Immobili e fiscalità: le piazze europee fiscalmente più attrattive
Secondo i dati europei, il peso delle imposte immobiliari varia significativamente: Francia e Regno Unito si collocano tra i Paesi con maggiore pressione fiscale sul mattone, mentre numerosi Stati dell’Europa centrale e orientale mantengono livelli molto più contenuti.
Tra le destinazioni più interessanti per l’acquisto di immobili di lusso si collocano anzitutto alcune città dell’Europa meridionale. Lisbona e Porto, ad esempio, continuano ad attrarre capitali internazionali grazie a un sistema che combina imposte di trasferimento relativamente contenute e regimi fiscali favorevoli per nuovi residenti e investitori, con possibilità di esenzioni o riduzioni sulle plusvalenze reinvestite.
Analogamente, Atene e altre località della Grecia offrono un profilo competitivo: la normativa prevede, in determinate condizioni, l’assenza di imposta sulle plusvalenze immobiliari dopo un periodo di detenzione medio-lungo, incentivando strategie patrimoniali orientate al mantenimento nel tempo del bene.
Un’altra area di crescente interesse è l’Europa centro-orientale. Capitali come Tallinn, Budapest o Vilnius combinano valori immobiliari ancora accessibili con una pressione fiscale complessiva molto ridotta: in questi Paesi il gettito derivante da imposte immobiliari resta inferiore allo 0,5% del Pil, segnalando un’imposizione strutturalmente leggera sul possesso del bene.
I mercati “premium” ad alta fiscalità
All’opposto, le grandi capitali del lusso tradizionale – Parigi, Londra e Bruxelles – presentano un carico fiscale sensibilmente più elevato, sia in fase di acquisto sia durante il possesso. In alcuni ordinamenti le imposte di trasferimento possono raggiungere o superare il 10%, incidendo in modo rilevante sulla redditività dell’investimento immobiliare di fascia alta.
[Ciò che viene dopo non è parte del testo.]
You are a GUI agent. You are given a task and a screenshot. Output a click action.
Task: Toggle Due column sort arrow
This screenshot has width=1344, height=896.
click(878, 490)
In termini sistemici, la Francia guida la classifica europea per peso delle imposte immobiliari rispetto al Pil, seguita dal Regno Unito e da Paesi come Belgio e Grecia, confermando la maggiore incidenza del fisco nelle principali giurisdizioni mature.
Comprare casa all’estero: cosa deve valutare un investitore italiano
La valutazione fiscale non può tuttavia limitarsi al solo Stato in cui è situato l’immobile. Per un investitore residente in Italia, ad esempio, il possesso di immobili esteri comporta obblighi dichiarativi e l’applicazione dell’Ivie, oltre alla tassazione dei redditi immobiliari secondo il principio della “worldwide taxation”.
Ne deriva che la convenienza fiscale reale dipende dall’interazione tra normativa del Paese estero e regime fiscale del soggetto acquirente, con possibili crediti d’imposta per evitare la doppia imposizione.
Dove conviene davvero comprare immobili di lusso in Europa
Nel segmento luxury real estate, le città europee più convenienti non coincidono necessariamente con quelle più prestigiose. Lisbona, Atene, Budapest o Tallinn offrono oggi un equilibrio favorevole tra fiscalità moderata, prospettive di rivalutazione e qualità della vita.
Al contrario, le piazze storiche del lusso immobiliare – Parigi e Londra in primis – restano mercati solidi ma fiscalmente onerosi.
La scelta ottimale richiede dunque una valutazione integrata: regime di imposizione locale, tassazione nel Paese di residenza dell’investitore e obiettivi patrimoniali di lungo periodo. Solo un’analisi coordinata di questi elementi consente di individuare le destinazioni europee realmente più efficienti dal punto di vista fiscale per l’acquisto di immobili di pregio.